→ Entries shown:
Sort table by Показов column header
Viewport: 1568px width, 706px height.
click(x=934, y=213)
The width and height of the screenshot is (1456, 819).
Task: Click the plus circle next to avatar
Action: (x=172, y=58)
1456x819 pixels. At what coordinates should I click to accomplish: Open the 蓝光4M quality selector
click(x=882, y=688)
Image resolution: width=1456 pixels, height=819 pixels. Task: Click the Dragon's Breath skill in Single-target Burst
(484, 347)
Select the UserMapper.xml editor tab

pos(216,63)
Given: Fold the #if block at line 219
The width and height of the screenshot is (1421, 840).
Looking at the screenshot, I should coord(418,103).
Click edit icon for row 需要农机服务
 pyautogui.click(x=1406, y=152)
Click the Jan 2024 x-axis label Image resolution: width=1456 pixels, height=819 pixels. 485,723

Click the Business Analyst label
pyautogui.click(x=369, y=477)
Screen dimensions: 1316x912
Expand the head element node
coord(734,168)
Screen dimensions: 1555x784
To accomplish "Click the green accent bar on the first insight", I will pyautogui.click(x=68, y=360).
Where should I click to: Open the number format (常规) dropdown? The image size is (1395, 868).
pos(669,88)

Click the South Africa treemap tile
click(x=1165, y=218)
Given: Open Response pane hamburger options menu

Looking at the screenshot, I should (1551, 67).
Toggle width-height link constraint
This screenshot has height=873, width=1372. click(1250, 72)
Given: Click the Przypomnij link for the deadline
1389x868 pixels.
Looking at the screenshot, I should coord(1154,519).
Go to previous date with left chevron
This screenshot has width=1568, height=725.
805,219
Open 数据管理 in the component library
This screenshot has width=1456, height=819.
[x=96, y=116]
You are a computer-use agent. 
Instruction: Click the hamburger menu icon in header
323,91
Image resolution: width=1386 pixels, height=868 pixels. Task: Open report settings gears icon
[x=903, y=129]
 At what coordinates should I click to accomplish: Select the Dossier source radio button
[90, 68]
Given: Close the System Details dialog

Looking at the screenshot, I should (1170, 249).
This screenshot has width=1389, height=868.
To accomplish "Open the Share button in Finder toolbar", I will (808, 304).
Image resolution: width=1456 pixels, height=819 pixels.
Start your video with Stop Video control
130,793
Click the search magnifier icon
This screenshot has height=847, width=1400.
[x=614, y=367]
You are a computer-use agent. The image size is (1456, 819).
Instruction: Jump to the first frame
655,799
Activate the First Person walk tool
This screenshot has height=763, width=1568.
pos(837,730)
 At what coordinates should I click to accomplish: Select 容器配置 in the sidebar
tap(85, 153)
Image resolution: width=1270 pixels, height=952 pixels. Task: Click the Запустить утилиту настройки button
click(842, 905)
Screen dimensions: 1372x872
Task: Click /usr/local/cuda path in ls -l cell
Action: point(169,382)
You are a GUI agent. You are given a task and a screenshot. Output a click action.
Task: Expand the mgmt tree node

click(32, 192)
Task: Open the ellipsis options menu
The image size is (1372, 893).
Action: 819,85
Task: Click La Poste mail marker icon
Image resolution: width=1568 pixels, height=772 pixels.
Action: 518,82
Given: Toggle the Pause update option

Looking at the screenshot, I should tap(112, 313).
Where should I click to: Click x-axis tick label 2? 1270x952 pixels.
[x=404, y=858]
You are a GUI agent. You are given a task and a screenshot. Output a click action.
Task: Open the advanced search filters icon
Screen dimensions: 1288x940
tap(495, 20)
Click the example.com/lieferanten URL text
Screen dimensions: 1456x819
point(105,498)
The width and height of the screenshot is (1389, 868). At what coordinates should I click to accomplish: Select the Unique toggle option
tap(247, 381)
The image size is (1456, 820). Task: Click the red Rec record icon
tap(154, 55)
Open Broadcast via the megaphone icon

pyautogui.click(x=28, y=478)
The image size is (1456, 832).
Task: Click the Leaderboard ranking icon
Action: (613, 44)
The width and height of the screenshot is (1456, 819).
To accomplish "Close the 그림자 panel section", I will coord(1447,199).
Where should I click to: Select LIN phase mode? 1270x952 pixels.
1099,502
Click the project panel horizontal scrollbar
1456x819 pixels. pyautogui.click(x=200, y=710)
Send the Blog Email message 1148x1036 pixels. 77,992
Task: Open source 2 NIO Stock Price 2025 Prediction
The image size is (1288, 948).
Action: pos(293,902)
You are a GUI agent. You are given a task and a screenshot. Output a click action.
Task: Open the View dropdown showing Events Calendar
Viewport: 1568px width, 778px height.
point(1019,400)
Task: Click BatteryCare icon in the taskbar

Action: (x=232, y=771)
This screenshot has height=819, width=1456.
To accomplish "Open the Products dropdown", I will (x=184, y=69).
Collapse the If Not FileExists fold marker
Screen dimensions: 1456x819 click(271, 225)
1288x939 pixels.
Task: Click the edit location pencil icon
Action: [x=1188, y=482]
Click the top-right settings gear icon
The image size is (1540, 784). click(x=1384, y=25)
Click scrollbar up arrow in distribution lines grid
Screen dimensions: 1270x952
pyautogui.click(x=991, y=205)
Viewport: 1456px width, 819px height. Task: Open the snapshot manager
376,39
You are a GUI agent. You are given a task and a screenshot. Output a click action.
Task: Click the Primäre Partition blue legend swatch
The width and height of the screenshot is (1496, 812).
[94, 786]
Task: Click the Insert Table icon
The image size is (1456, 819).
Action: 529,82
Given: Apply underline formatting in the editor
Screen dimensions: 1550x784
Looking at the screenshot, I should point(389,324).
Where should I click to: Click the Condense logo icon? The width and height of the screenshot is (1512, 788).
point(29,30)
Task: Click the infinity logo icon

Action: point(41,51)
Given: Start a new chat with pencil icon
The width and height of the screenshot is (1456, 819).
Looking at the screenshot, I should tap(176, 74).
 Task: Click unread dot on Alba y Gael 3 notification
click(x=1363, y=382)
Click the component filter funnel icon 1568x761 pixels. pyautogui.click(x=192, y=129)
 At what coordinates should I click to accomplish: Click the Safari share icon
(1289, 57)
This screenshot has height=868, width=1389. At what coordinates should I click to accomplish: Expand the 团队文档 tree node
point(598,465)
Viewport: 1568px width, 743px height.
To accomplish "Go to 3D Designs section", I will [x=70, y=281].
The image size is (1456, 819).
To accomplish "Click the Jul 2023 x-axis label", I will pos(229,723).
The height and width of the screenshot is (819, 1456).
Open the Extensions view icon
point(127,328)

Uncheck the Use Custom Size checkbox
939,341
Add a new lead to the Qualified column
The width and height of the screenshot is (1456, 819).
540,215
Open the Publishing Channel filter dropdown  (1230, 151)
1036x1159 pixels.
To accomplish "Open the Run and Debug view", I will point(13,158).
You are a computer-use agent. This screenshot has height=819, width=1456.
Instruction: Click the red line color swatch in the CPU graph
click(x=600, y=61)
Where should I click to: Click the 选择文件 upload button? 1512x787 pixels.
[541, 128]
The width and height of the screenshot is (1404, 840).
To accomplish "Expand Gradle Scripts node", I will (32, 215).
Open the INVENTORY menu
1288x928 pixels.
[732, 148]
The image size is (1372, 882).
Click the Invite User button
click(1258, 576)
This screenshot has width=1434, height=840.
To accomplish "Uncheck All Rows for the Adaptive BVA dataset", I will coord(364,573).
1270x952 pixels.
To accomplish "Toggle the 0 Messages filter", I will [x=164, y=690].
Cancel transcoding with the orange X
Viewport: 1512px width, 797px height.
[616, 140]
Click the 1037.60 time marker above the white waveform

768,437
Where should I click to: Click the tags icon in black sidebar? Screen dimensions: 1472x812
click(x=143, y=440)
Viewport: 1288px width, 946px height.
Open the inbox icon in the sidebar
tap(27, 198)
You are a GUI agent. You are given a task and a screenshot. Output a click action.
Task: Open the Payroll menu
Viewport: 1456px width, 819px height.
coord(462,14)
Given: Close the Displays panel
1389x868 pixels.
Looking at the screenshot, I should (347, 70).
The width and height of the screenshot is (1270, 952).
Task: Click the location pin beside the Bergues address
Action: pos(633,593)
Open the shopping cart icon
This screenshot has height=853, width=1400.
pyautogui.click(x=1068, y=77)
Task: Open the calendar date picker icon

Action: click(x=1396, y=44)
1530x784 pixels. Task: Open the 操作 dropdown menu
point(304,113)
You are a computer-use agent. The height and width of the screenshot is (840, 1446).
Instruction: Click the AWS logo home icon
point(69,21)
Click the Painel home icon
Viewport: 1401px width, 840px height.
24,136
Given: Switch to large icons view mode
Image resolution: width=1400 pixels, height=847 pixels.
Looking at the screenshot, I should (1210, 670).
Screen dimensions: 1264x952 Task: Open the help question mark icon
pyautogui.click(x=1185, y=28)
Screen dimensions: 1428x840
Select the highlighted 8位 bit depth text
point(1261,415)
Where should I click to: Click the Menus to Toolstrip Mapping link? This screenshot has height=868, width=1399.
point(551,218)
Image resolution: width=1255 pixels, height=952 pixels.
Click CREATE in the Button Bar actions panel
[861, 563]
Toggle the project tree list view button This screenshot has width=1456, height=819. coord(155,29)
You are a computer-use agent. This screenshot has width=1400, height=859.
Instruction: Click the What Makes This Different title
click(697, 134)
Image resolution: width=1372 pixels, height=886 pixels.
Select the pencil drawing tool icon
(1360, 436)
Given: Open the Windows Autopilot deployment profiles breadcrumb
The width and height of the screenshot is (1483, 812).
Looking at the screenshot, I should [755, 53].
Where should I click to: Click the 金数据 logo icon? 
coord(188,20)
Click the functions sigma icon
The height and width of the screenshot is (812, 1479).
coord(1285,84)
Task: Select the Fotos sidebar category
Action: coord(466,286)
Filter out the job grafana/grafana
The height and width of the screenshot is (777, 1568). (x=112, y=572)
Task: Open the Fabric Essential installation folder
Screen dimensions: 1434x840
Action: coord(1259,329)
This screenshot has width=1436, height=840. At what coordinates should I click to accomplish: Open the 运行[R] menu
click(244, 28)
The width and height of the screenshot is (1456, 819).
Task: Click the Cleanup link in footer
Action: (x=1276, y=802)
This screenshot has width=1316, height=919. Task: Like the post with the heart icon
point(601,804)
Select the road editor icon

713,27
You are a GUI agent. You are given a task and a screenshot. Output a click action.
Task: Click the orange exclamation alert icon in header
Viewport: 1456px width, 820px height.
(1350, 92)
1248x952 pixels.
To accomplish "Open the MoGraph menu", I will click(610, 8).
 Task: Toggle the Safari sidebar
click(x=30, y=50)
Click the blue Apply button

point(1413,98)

→ Requirement:
Retype every line of the listing, word for word, from its opening line to the line that holds "Click the Jan", and include that last line too.

→ Answer to the exercise:
Sort table by Показов column header
Viewport: 1568px width, 706px height.
click(x=934, y=213)
The width and height of the screenshot is (1456, 819).
Task: Click the plus circle next to avatar
Action: (x=172, y=58)
1456x819 pixels. At what coordinates should I click to accomplish: Open the 蓝光4M quality selector
click(x=882, y=688)
Image resolution: width=1456 pixels, height=819 pixels. Task: Click the Dragon's Breath skill in Single-target Burst
(484, 347)
Select the UserMapper.xml editor tab

pos(216,63)
Given: Fold the #if block at line 219
The width and height of the screenshot is (1421, 840).
Looking at the screenshot, I should coord(418,103).
Click edit icon for row 需要农机服务
 pyautogui.click(x=1406, y=152)
Click the Jan 2024 x-axis label Image resolution: width=1456 pixels, height=819 pixels. 485,723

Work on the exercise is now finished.